Gangi, a graduate of Le Roy Central School, said since the 1980s, he had always maintained a job that required him to stay on the road, which made traveling between counties easier.
"It wasn't as difficult as you might think to get to all of them," he said. "(The most difficult thing was) coordinating which Masses I was going to go to. I've been to five and six Masses in a day at places. They weren't all Sunday Masses, daily Masses, so kind of looking at the directory and coordinating, 'I'm going to go to this Mass at 7:30, and this Mass at 8:30,' and so on and so forth."
Gangi said during his cross-county expedition, his only regret was that he did not bring a camera to get pictures of all of the churches he visited, citing the beauty and varying architecture in all of the buildings he has been inside. Although all Liturgies are the same in one way or another, he added, there were different ways the celebrating priests would run the Mass, and he was able to see these nuances.

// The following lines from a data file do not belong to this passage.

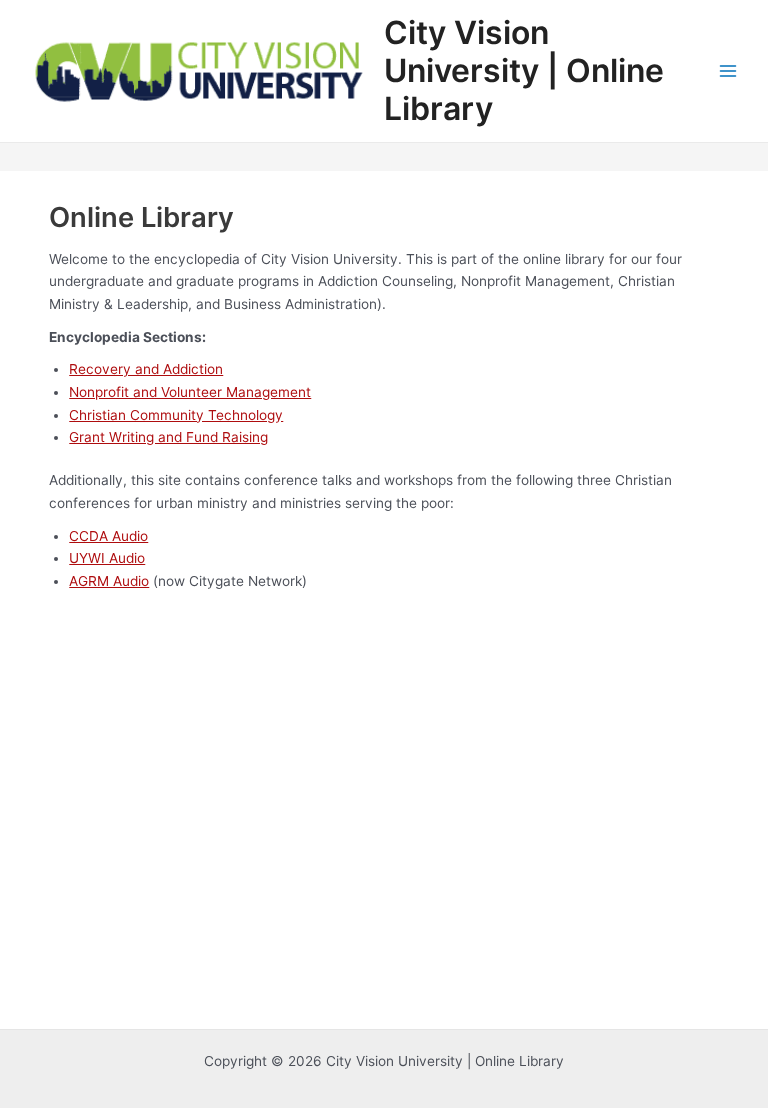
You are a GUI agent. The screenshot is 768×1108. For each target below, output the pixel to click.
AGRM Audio (109, 581)
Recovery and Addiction (146, 369)
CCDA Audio (108, 536)
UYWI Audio (107, 558)
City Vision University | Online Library (524, 71)
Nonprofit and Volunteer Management (190, 392)
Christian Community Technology (176, 415)
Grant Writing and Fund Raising (168, 437)
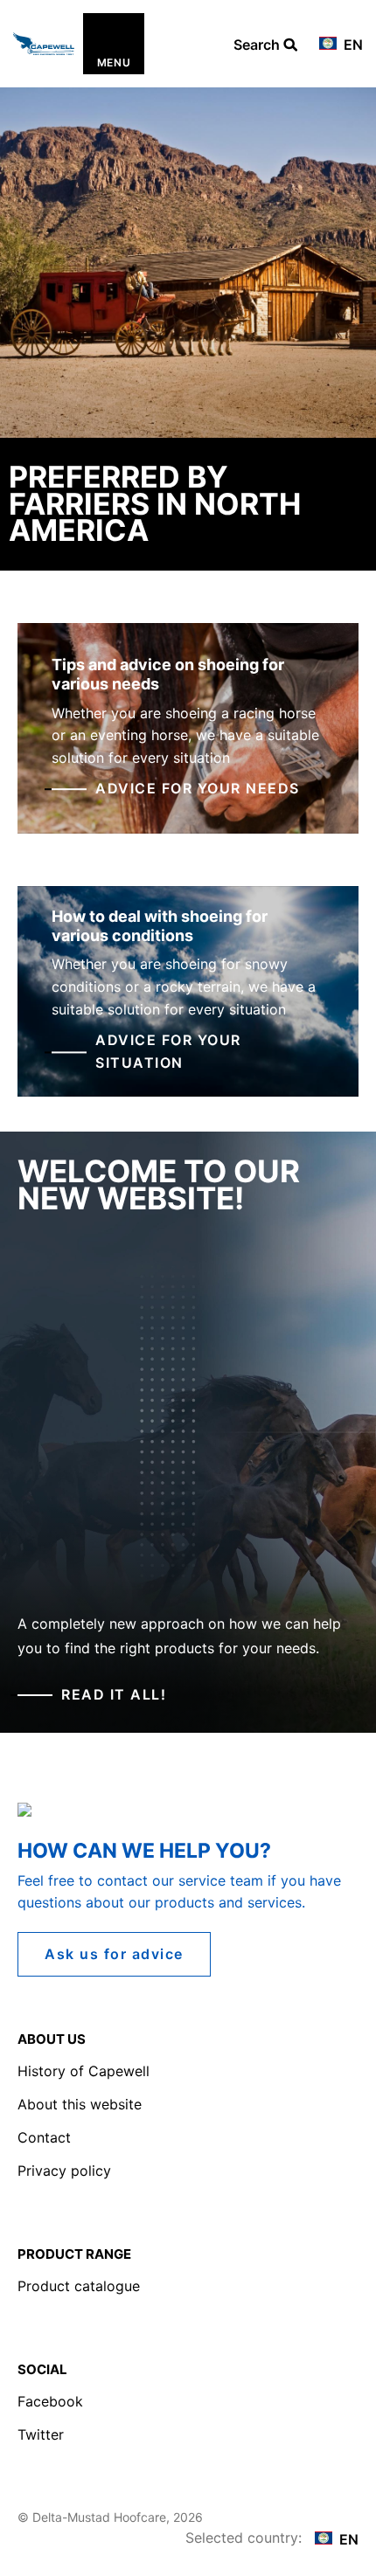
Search (258, 45)
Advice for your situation (168, 1052)
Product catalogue (78, 2286)
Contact (44, 2137)
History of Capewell (83, 2071)
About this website (79, 2104)
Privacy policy (64, 2170)
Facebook (50, 2401)
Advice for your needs (197, 789)
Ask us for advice (114, 1954)
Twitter (40, 2434)
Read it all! (113, 1694)
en (351, 44)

"Some are very boisterous; some are very quiet. Some have a lot going on during the Mass, for some, it's just plodding through the Mass, just the diversity in the actual saying of the Mass," Gangi said. When asked what he got from the experience, Gangi said he got satisfaction from seeing "really beautiful architecture," and visiting the Blessed Sacrament housed in each of the individual churches.
In addition to traveling the Diocese of Buffalo, Gangi has also visited all of the churches in the Diocese of Rochester, two-thirds of the churches in Syracuse and one-third of the ones in Ogdensburg. All in all, he said he has visited "probably about 600 churches" during his mission across the state.
"I like to travel and love the Mass," Gangi said. "I enjoy doing it, seeing different places. I'm the kind of person who likes to see what's over the next horizon, or around the next corner."
When asked about his favorite churches to visit, Gangi said it was difficult to pin down one individual church where the Mass was the most enjoyable. In terms of the churches' architecture, he said Our Lady of Victory National Shrine and Basilica in Lackawanna and St. Joseph Cathedral in downtown Buffalo were at the top of his list of most beautiful churches, but he also liked others as well.
"To see the diversity - the Catholic Church is beautiful, not just in the way the churches look, but in our beliefs and faith," Gangi commented. "Regardless of how attractive the church was or how plain or unattractive the church was, the structure of the Liturgy was always the same."
Gangi also said while many of the churches were different, all of the environments were welcoming to him and felt like home. He never experienced a situation where the priest or anyone in the congregation made him feel unwelcome, he said, and the diversity was especially inspiring to him.
"It really shows you the beauty of Western New York, all four corners of the diocese and all points in between. You get a pretty good overview of what the geography of the diocese looks like, and there are some absolutely beautiful areas in Western New York," Gangi said.